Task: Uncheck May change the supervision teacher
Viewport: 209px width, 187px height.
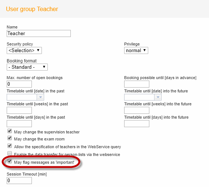Action: click(10, 131)
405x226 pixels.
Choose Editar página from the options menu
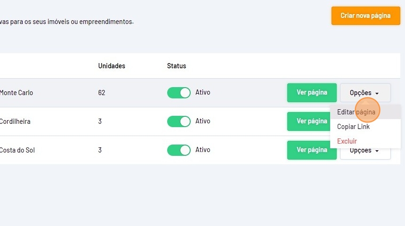pyautogui.click(x=356, y=112)
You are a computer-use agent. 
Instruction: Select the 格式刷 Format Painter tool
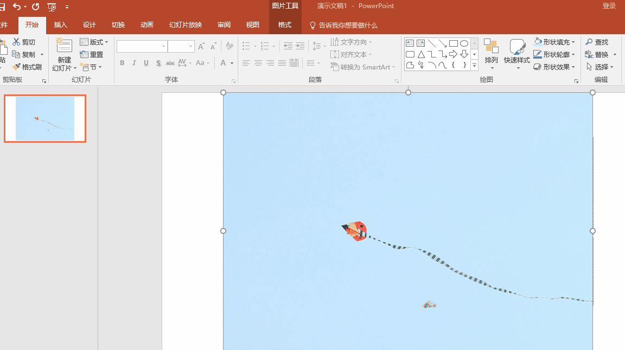point(27,67)
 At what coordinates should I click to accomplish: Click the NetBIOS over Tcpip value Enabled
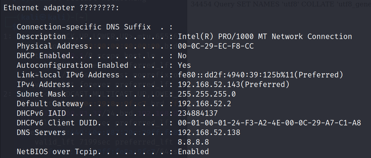193,151
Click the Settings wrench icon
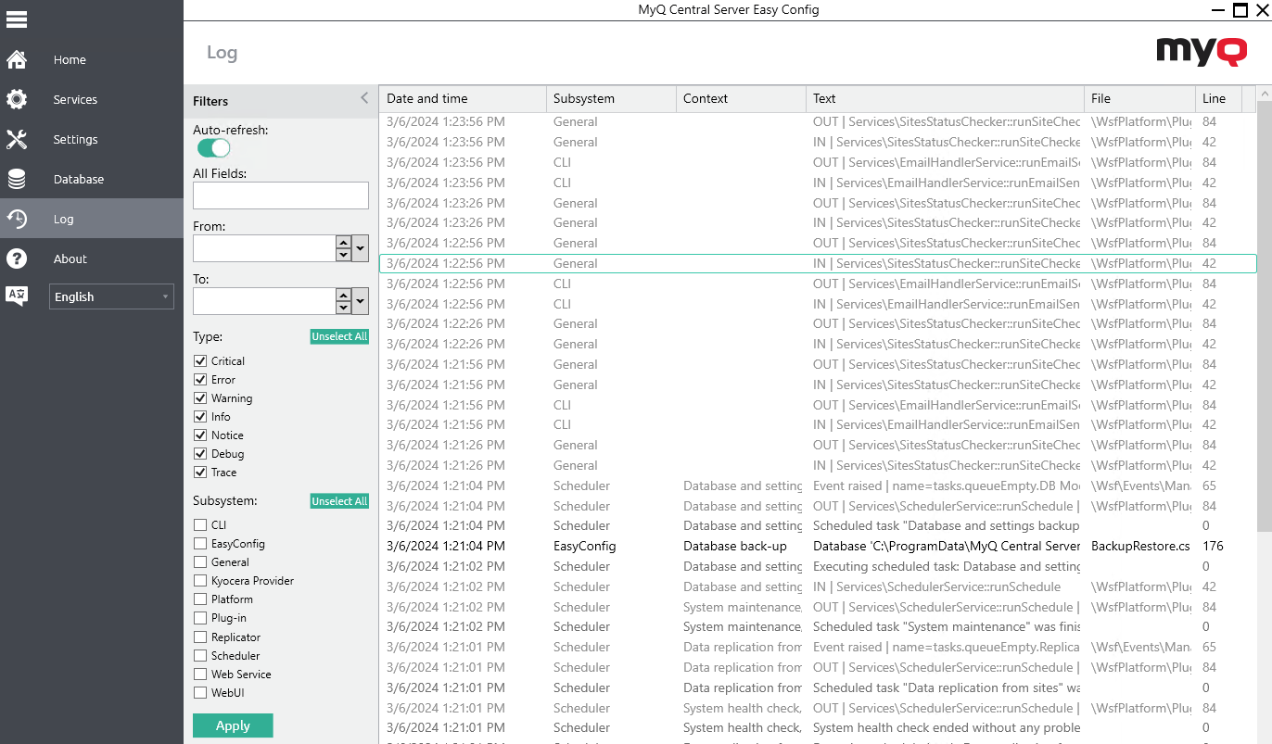The width and height of the screenshot is (1272, 744). (x=17, y=140)
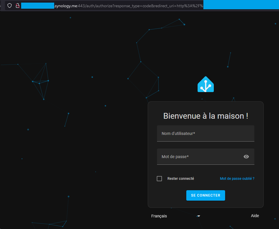Open the tracking protection shield icon

(10, 6)
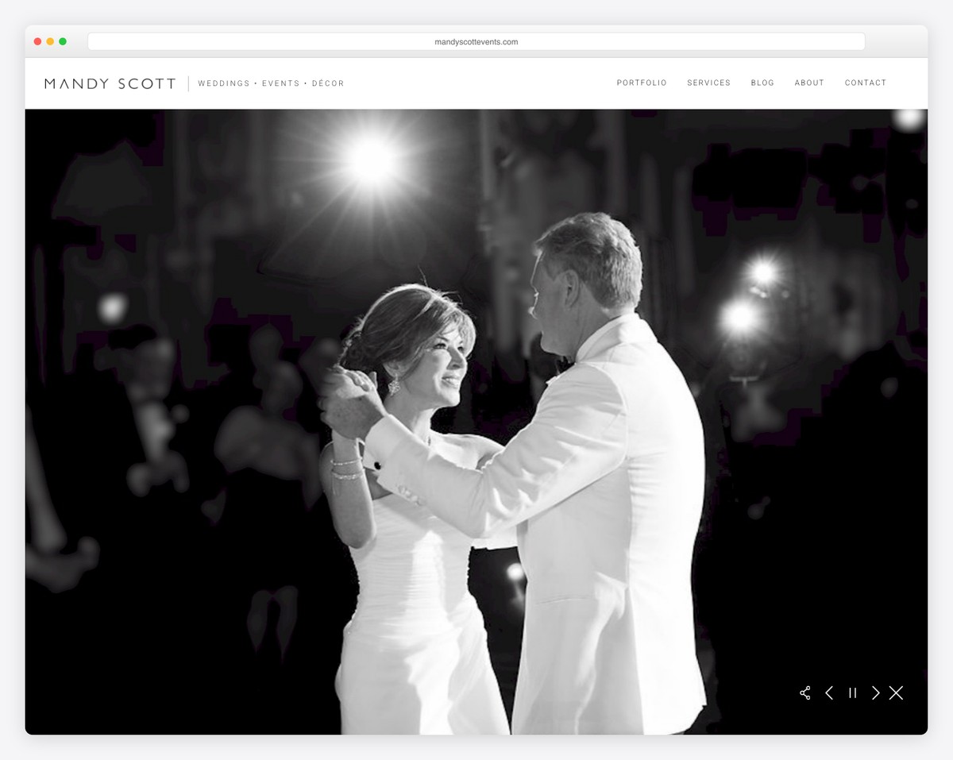Click the share icon's connected-dots symbol
Screen dimensions: 953x760
click(805, 692)
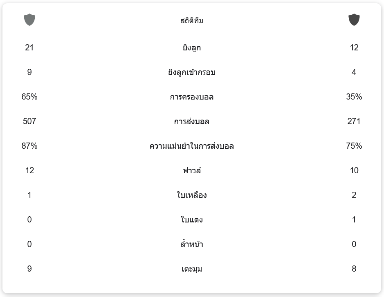The width and height of the screenshot is (384, 297).
Task: Click the left team's 65% possession value
Action: coord(30,97)
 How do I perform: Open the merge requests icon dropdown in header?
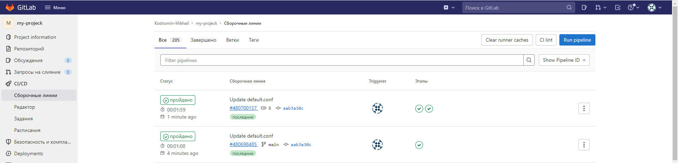tap(601, 7)
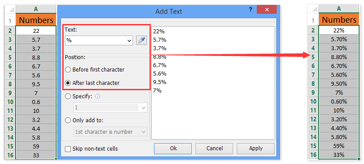Click row 9 header in right sheet
This screenshot has height=164, width=364.
tap(313, 92)
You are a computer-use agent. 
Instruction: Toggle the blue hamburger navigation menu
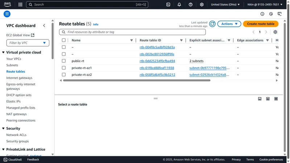(x=7, y=14)
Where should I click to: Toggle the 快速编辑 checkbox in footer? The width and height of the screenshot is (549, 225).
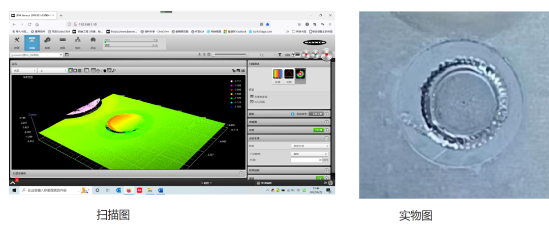(x=258, y=183)
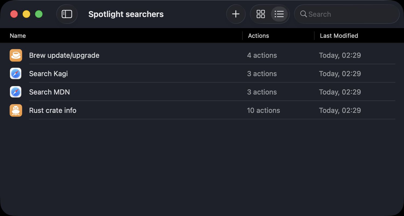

▶ [What to do] Retype all the entries exactly; drop the pictures.

▶ [Result]
Task: Uncheck May change the supervision teacher
Viewport: 209px width, 187px height.
Action: click(10, 131)
405x226 pixels.
Choose Editar página from the options menu
pyautogui.click(x=356, y=112)
You are a computer-use agent. 
Instruction: Select the 格式刷 Format Painter tool
point(27,67)
 At what coordinates should I click to accomplish: Click the NetBIOS over Tcpip value Enabled
193,151
Click the Settings wrench icon
The width and height of the screenshot is (1272, 744). (x=17, y=140)
Open the tracking protection shield icon

(10, 6)
Click the share icon's connected-dots symbol
Screen dimensions: 953x760
click(805, 692)
The width and height of the screenshot is (384, 297).
Task: Click the left team's 65% possession value
Action: coord(30,97)
 How do I perform: Open the merge requests icon dropdown in header?
tap(601, 7)
Click row 9 header in right sheet
This screenshot has height=164, width=364.
tap(313, 92)
You are a computer-use agent. 
Instruction: Toggle the blue hamburger navigation menu
(x=7, y=14)
Where should I click to: Toggle the 快速编辑 checkbox in footer? The width and height of the screenshot is (549, 225).
(x=258, y=183)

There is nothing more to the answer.